Strike! is an American creator-owned superhero comic book series created by writer Chuck Dixon and artist Tom Lyle, published by Eclipse Comics between 1987 and 1988. It concerns a teenage boy who finds the power harness of Sgt. Strike, a hero who fought in World War II for the United States before disappearing.

==Creation==
Strike! was one of the four launch titles for Timothy Truman and Chuck Dixon's 4Winds imprint. Inspired by the popular revival of Hillman Periodicals' Golden Age hero Airboy for Eclipse, Dixon and artist Lyle devised the Strike concept, using the elements of a Dixon pitch called The Revenger that hadn't been cannibalised for Airboy. The conceit was that the series was a modern update of a Golden Age character called Sgt. Strike. However, Sgt. Strike didn't exist; Dixon fabricated a metafictional backstory claiming the character had started out in a strip printed on the back of boxes of cereal before graduating to a pack-in title called All Thrill Comics. At the same time Truman was exploring a similar idea in another 4Winds/Eclipse title, The Prowler, though that made no secret of the WWII era character being a modern creation.
==Publication history==
The title was picked up by Eclipse. It would feature "new" Strike! stories by Dixon and Lyle as the lead feature and "vintage" Sgt. Strike stories as backups. The latter were actually scripted by Dixon and featured a variety of artists mimicking a Golden Age style; despite being parodic to the point of being poor these were popular with readers. Promotional material from Eclipse also referenced the purported history of the title, while Dixon wrote extensive text pieces detailing the "history" of Sgt. Strike.

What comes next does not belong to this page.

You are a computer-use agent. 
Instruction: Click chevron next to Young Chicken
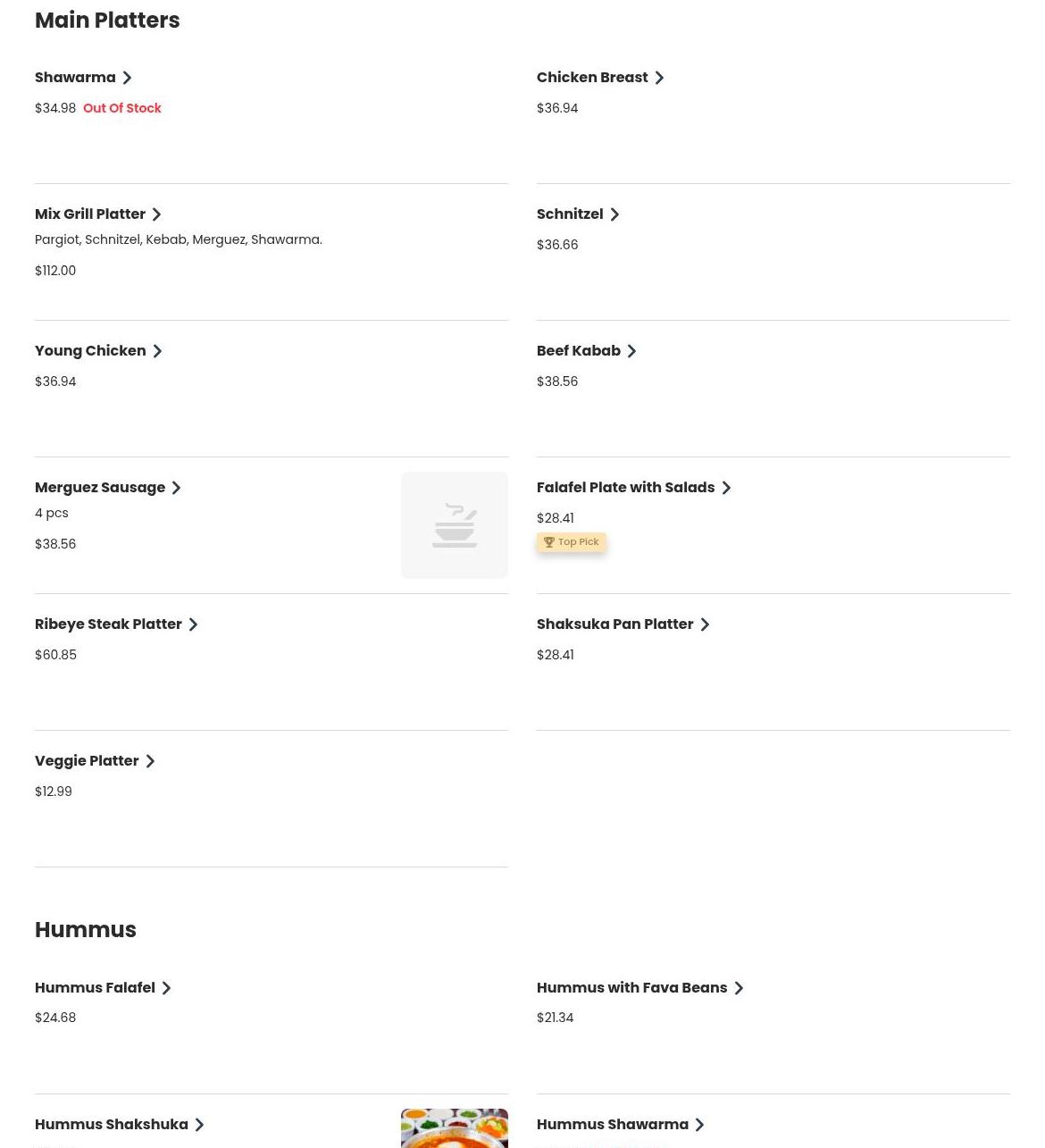tap(157, 351)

In the letters column of the sixth issue Dixon finally officially admitted to the ruse. How successful the ploy was is unknown; Amazing Heroes noted that the Overstreet Comic Book Price Guide had no record of the character, and included quotation marks around the word "reprints" in a preview of the series.

The issue was the last of the series; the planned #7 was repackaged as the one-shot Strike! vs. Sgt Strike Special. The issue saw Sgt. Strike return from being kept in stasis by aliens and attempt to reclaim the power harness from Dennis. Eclipse also published a crossover with Airboy, Air Fighters Meet Sgt. Strike, set on D-Day.

The characters next appeared in major roles in the 1988-1989 crossover Total Eclipse, which followed on directly from the Strike! vs. Sgt Strike Special. Dixon stated he and Lyle (who was planning to take over as writer) had multiple future arcs plotted and hoped Total Eclipse would generate more interest in the property. However Forman was killed off in Total Eclipse #4, and while Sgt. Strike survived the events the character has not appeared since.
==Plot==
Dennis Forman, a young African-American living in a slum, discovers missing World War II superhero Sgt. Strike's power harness, costume and diary in his mother's attic. The diary suddenly stops, giving no information about where Sgt. Strike went or how his effects ended up where Dennis finds them. Sensing an opportunity to get them out of the ghetto he attempts to profit from the new power.
==Reception==
Martin A. Stever reviewed Strike! in Space Gamer/Fantasy Gamer No. 83. Stever commented that "The strength of this comic is solid art and Dixon's stories. The reader has absolutely no idea as to what is going to happen next; so each story is a real adventure. The hero, the archetypical poor but bright high school student, is written with realistic human motivations, making us very sympathetic to his cause, beating the tar out of bad guys." Conversely W. David Hall slated the title for Amazing Heroes, heavily criticising the second issue's stereotypical characters and bemoaning the "sheer stupidity of some of the situations". In the same publication, Andy Mangels was more positive; while reviewing Strike! vs. Sgt Strike Special he noted the series had been "consistently intelligent", and credited Lyle's improving art.